Ovviamente questi dati significano che il Governo (il Conte II responsabile della Legge di Bilancio, in questo caso) non ha voluto ascoltare le richieste di moratoria sull’acquisto di nuovi sistemi d’arma avanzate da Sbilanciamoci e Rete Italiana Pace Disarmo. Nemmeno nell’anno della pandemia (che ha dimostrato come siano sanità, lavoro, welfare, scuola, cura dell’ambiente a salvare la vita delle persone e non le armi) si è avuta la decenza di – quantomeno – sospendere gli acquisti di sommergibili, navi militari, carri armati, cacciabombardieri, munizionamento, cannoni, blindati… Governo e Parlamento hanno invece “scelto le armi”.

Nonostante ciò l’ultima (forse più importante prospettiva) da tenere in considerazione è proprio quella dei movimenti di opposizione a questa direzione insensata e pericolosa. E non solo da parte della Global Campaign On Military Spending lanciata da alcuni anni da International Peace Bureau (la più antica rete pacifista globale, Premio Nobel nel 1910) e di cui fa parte anche la Rete Pace e Disarmo.

Una campagna che è riuscita a raccogliere oltre 170 organizzazioni della società civile di più di 30 Paesi a sostegno del proprio appello: “Chiediamo che i Governi di tutto il mondo riducano drasticamente le loro spese militari, specialmente quelle dei Paesi he rappresentano la quota maggiore del totale, e trasferiscano le risorse liberate verso i settori della sicurezza umana e comune in particolare per affrontare la pandemia da coronavirus e il collasso economico e sociale che ne è seguito. È tempo di riadattare le nostre priorità come società e di adottare un nuovo paradigma di difesa e sicurezza che metta le necessità umane e ambientali al centro delle politiche e dei bilanci”.

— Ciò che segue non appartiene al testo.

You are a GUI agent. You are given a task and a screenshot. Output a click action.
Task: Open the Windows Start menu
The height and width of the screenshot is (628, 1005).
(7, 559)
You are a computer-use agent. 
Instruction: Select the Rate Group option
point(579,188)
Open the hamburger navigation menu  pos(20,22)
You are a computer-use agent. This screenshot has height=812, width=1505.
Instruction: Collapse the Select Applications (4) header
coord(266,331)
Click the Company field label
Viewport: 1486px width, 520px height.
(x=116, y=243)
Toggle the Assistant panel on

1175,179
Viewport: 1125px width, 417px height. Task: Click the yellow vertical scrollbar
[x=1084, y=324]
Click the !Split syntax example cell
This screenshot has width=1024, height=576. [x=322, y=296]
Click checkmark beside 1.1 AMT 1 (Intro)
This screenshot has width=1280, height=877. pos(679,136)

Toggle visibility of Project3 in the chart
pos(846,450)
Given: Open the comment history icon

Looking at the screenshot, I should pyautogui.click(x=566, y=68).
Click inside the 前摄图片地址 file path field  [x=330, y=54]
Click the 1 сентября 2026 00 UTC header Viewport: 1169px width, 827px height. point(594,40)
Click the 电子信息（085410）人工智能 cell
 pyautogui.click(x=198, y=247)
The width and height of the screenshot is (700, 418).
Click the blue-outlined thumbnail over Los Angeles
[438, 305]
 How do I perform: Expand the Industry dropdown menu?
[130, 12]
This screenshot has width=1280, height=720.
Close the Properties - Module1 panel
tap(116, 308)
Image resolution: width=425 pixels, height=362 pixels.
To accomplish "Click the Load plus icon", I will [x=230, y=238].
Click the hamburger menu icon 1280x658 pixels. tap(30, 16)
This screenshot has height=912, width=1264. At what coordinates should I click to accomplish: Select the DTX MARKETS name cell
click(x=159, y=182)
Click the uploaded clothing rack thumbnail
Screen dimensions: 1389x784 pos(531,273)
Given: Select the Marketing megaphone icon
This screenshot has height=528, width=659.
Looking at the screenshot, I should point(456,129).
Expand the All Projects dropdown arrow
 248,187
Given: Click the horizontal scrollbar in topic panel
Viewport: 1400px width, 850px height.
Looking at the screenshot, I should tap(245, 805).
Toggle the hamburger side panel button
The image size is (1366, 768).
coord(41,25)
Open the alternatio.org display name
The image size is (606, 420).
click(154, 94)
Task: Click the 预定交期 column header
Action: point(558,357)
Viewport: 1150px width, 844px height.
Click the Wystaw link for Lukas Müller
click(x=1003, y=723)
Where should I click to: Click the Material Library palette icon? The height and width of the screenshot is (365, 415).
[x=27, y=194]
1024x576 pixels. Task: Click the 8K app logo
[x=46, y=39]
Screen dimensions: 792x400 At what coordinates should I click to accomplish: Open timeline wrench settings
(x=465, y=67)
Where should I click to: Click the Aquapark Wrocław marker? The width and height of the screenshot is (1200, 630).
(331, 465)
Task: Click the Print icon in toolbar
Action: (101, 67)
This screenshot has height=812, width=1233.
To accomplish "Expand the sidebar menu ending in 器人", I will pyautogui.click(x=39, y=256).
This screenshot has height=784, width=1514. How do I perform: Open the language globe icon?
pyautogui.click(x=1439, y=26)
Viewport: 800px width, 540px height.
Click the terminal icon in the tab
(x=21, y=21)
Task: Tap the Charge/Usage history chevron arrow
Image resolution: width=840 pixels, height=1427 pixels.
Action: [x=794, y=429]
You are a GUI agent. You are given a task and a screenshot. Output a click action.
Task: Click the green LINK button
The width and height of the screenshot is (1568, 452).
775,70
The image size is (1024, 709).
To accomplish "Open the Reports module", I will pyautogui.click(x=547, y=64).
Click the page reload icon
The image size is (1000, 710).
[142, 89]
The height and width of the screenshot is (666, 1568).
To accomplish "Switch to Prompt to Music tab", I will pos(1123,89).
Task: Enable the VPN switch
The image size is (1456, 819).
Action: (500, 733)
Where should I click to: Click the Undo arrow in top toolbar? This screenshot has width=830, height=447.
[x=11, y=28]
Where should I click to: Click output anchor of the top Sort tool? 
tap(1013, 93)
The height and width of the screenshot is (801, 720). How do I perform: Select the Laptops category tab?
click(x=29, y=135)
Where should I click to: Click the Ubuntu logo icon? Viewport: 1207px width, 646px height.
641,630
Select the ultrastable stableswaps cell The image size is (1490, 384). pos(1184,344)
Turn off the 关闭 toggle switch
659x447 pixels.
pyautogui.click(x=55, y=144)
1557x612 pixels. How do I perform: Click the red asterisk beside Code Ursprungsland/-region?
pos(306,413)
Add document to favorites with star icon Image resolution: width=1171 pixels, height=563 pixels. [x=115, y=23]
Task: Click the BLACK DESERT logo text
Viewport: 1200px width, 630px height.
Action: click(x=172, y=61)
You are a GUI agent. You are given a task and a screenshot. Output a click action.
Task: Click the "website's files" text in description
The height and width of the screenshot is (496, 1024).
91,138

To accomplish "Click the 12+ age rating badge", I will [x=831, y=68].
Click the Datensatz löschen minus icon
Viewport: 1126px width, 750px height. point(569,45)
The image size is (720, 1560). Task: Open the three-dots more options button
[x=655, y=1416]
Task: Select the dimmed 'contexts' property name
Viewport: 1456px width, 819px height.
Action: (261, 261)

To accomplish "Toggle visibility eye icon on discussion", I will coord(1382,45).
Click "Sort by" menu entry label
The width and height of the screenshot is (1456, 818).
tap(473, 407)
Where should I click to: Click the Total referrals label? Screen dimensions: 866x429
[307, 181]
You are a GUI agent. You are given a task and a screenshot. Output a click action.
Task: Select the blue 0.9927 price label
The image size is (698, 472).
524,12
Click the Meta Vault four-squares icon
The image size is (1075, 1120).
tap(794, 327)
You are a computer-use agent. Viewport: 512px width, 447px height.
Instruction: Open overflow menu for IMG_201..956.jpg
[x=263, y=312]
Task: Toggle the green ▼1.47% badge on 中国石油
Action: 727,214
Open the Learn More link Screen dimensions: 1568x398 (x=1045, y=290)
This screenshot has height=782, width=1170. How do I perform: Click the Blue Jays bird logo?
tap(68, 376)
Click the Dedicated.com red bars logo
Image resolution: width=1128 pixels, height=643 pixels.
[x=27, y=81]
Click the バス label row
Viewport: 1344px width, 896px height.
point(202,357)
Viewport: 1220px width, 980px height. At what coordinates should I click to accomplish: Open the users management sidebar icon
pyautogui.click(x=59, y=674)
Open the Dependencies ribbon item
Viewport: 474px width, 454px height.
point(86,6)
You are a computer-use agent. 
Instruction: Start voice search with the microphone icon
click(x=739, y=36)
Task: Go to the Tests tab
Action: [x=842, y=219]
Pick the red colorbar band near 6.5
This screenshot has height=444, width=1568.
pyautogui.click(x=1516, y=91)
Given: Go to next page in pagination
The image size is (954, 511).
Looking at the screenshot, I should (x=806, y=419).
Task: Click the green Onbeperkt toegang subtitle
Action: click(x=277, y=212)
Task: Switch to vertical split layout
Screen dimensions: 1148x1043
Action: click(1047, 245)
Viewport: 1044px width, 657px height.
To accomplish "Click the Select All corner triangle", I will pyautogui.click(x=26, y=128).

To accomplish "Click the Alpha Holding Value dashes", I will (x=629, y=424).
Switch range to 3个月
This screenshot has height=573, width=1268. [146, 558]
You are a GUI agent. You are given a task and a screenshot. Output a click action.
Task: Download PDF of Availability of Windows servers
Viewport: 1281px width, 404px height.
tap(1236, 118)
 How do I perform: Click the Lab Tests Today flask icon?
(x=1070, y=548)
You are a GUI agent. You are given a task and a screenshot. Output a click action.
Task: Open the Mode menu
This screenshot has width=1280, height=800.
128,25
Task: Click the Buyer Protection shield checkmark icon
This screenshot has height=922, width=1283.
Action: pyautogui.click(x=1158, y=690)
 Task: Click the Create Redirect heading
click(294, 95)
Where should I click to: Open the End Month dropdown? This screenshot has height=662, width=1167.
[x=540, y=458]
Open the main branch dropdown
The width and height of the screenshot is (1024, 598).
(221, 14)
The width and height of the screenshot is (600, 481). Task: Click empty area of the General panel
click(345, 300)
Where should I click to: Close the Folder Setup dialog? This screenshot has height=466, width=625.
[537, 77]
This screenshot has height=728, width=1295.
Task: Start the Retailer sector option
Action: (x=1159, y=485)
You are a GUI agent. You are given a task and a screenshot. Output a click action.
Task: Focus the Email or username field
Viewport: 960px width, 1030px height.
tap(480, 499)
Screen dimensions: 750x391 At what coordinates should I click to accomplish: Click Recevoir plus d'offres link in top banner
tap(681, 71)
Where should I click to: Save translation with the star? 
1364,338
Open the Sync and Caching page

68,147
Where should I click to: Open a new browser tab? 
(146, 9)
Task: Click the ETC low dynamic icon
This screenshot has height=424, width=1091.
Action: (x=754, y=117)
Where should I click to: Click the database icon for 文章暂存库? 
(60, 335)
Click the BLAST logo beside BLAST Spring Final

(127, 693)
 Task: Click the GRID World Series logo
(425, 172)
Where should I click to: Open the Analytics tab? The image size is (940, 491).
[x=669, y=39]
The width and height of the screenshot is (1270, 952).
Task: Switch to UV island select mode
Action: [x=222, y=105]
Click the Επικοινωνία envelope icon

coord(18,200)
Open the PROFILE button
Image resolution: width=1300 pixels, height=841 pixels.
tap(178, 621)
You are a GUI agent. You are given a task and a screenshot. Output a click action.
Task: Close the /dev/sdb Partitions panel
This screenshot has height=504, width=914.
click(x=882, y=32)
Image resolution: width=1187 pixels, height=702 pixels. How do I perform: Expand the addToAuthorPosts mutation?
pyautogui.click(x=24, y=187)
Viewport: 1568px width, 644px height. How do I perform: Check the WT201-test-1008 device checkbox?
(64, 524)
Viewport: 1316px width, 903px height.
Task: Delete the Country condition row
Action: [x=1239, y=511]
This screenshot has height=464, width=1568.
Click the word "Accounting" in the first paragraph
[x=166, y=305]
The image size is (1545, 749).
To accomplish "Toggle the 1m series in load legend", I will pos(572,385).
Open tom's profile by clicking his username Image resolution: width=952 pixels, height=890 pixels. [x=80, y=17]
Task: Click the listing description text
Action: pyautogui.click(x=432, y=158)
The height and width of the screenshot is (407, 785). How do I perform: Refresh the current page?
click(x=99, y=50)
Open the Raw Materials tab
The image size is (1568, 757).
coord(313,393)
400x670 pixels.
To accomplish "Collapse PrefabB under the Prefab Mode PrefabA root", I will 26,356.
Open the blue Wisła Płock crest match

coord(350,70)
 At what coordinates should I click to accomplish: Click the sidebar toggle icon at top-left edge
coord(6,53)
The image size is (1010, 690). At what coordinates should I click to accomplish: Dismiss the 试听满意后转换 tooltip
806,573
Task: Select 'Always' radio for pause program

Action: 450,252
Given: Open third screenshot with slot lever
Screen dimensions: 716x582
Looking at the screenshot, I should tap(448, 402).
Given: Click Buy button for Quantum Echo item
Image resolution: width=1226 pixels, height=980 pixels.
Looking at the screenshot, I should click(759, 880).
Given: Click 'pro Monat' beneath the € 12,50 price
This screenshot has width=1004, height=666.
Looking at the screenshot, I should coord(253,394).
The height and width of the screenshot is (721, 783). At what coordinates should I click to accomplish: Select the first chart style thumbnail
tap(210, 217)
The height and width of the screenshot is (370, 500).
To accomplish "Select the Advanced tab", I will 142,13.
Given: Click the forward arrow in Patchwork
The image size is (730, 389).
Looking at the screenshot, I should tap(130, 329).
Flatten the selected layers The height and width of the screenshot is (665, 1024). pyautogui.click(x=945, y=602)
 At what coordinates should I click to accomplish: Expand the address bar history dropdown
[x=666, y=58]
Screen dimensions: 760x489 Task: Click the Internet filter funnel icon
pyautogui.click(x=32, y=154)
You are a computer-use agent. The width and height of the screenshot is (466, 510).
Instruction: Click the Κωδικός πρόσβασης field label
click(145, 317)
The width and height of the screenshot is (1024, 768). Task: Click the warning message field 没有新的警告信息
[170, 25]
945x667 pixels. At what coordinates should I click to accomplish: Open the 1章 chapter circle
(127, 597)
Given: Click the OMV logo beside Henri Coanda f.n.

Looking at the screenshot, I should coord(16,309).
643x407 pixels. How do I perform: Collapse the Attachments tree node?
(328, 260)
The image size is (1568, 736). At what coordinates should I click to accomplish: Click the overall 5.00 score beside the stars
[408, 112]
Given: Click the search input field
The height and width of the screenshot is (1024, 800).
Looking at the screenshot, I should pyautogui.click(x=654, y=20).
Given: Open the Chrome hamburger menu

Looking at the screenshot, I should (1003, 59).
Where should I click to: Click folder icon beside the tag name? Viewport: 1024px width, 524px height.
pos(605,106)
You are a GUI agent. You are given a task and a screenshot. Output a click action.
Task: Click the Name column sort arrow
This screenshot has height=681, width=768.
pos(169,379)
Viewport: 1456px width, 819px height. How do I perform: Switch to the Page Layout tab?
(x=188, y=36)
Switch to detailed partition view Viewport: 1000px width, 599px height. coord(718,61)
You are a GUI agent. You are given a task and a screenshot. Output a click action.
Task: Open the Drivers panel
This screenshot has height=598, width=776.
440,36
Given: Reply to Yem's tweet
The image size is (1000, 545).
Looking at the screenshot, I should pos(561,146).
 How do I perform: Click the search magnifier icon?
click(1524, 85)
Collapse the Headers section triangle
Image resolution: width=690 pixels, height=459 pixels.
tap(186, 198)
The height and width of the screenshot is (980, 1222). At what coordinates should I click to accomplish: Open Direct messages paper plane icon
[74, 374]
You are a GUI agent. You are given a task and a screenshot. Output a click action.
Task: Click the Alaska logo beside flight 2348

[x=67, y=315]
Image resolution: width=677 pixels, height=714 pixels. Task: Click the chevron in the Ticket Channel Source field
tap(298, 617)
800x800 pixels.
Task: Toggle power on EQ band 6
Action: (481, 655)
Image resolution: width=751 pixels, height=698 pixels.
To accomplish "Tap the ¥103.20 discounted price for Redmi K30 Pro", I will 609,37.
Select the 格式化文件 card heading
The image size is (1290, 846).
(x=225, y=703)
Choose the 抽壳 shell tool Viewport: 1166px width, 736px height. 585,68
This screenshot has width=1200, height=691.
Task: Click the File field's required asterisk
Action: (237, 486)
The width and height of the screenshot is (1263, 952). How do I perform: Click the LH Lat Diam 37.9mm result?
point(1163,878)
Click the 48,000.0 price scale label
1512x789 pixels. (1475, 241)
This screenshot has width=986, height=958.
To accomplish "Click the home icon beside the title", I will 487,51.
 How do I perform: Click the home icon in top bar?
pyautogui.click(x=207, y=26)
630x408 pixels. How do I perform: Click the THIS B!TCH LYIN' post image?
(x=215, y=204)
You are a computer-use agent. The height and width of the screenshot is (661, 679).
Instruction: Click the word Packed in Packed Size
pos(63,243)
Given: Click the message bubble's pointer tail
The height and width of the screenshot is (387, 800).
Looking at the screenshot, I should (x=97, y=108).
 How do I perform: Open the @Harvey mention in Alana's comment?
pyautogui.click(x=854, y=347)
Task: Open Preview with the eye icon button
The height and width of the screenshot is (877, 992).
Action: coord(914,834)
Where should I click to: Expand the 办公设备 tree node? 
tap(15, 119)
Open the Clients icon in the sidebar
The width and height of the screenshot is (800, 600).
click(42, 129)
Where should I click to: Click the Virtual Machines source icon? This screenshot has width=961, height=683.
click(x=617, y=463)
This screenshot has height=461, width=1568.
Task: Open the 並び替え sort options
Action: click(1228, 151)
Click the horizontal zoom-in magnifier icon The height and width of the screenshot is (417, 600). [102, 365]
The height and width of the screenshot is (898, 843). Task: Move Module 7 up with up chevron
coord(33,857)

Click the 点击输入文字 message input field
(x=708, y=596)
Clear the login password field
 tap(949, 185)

Ed i pacifisti iniziano ad essere meno soli in questa richiesta che vede una presa di posizione sempre più netta anche da parte delle forze sindacali. “I governi si dovrebbero vergognare di aver sprecato ingenti somme di denaro per gli eserciti aumentando la spesa militare, mentre non si sono messe in pratica le misure urgenti per la salute pubblica e la ricostruzione economica a seguito della pandemia di Covid-19” ha infatti dichiarato in questi giorni Sharan Burrow, la segretaria generale di ITUC, la Confederazione sindacale internazionale.

“E’ uno scandaloso sperpero di risorse in un momento in cui l’intera umanità è minacciata dal virus, e quando mancano finanziamenti vitali per affrontare il cambiamento climatico. Il fatto che i governi abbiano dato la priorità alla proprie capacità di combattere le guerre piuttosto che affrontare le crisi umane esistenziali è semplicemente incredibile”.

Perché tutti questi soldi in armi e soldati non potranno mai difenderci (anzi ci indeboliscono fin da subito) di fronte alle reali minacce che l’umanità ha di fronte: gli impatti sull’ambiente delle modifiche del clima e delle nostre scelte scellerate, l’insicurezza sociale, le fragilità dei sistemi sanitari. Un cambio di rotta ci conviene ed è ormai fin troppo necessario.